In my last article, I talked about my typical work day living and working off-the-grid. I work from the off-grid, eco-home I built with my husband in a rural area outside Auckland. I’m not going to lie - my life is pretty awesome, and it’s thanks to the flexible work policies at Xero/WorkflowMax that made it so. (So if you’re looking for a great company to work for - check us out!)

In order for me to work successfully from home, I needed to set up a home office. I’ve been working from my new office for a little over a year now and it’s been pretty successful so far, so I thought I’d share some of my tips. While most home office articles will advise you to choose the correct lighting and trade in your firstborn child for an expensive ergonomic chair (and all this advice is very sensible and true, apart from the child-trading), my tips are a bit more eccentric.

They also work.

1. Sort Your Sounds

If you’re anything like me, you’ll find working with music essential for survival. While I usually don’t listen to music while I’m writing, I will put something on while I’m reading, researching, outlining, editing, or answering email.

One of the huge advantages of having a home office is the fact that you don’t have to use headphones. You can blast your tunes as loud as you like, and even sing along if that’s your thing. In order to get the most from your aural freedom, I recommend investing in some decent speakers. Don’t simply use your computer speakers - those tinny things won’t do a great tune justice!

I currently use a pair of these Logitech 2.1 Channel PC speakers, which offer a great sound quality for their price. However, I’m pretty keen on buying one of these:

gramaphone_ipod

How cool is that?

2. Ensure snacks and sundries are out of reach

Because I write as a hobby, as well as for a job, I spend a lot of time in my office. 12 hours a day sitting in a chair is not good for a person. So, I’ve designed my space to ensure I get regular movement and breaks.

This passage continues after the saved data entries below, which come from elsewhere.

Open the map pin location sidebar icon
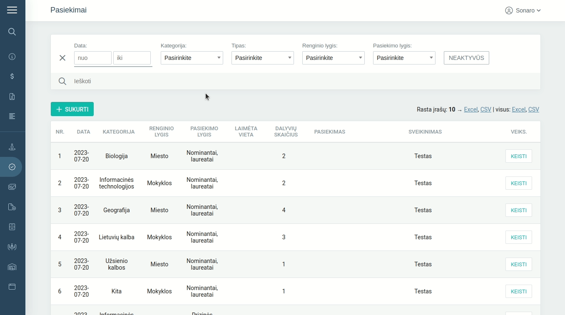This screenshot has height=315, width=565. (12, 147)
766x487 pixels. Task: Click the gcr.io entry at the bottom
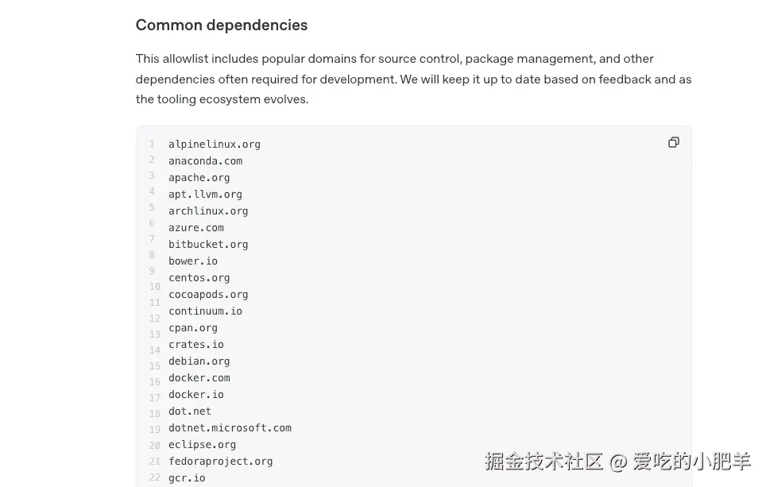tap(187, 477)
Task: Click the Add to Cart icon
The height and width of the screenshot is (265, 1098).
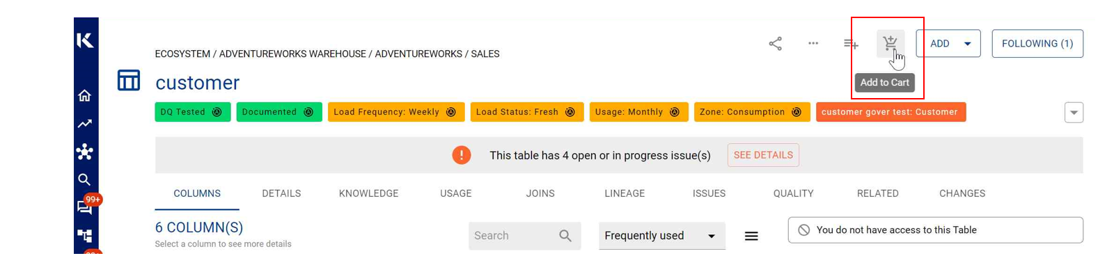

Firstly, my office is not that accessible. It’s upstairs in our attic space. We only had the stairs put in a couple of months ago. For the first eight months living in our house, I accessed my office via a steep and rickety ladder. There was a particularly interesting instance when my husband took the ladder away as he needed it for a job elsewhere on our property, and I was upstairs, in desperate need of a bathroom visit (the bathroom being, of course, downstairs). Three hours, nineteen minutes and twenty-seven seconds later, not that anyone was counting, my husband returned with the ladder to find me swinging from the hole in the ceiling trying to jump onto the couch from midair.)

Being upstairs means that even a trip to the bathroom involves a fair bit of moving around. I try to ensure I’m getting up at least once every 30-60 minutes - good for the circulation, and good for productivity. I don’t bring snacks upstairs, but leave them in the kitchen so I have to get up if I want them.

2. Buy your dream desk

Seriously. You have to look at the thing every hour you’re at work. You might as well love it.

For the seven previous years I ran my business, I worked from a desk we’d made from four pieces of plyboard. It wasn’t even painted. If a client ever saw it, they’d assume I was destitute (instead of simply cheap, which I definitely am).

When we moved in to our new house, I realised we’d foolishly forgotten to include a wardrobe in our bedroom. Where would we hang all our heavy-metal t-shirts? So off we went to buy a standing wardrobe. We found a beautiful one on sale at Java Emporium, makers of some quite unique baroque and Victorian-style furniture here in Auckland. While we were at the shop, I happened to glance around, and there it was. The perfect desk.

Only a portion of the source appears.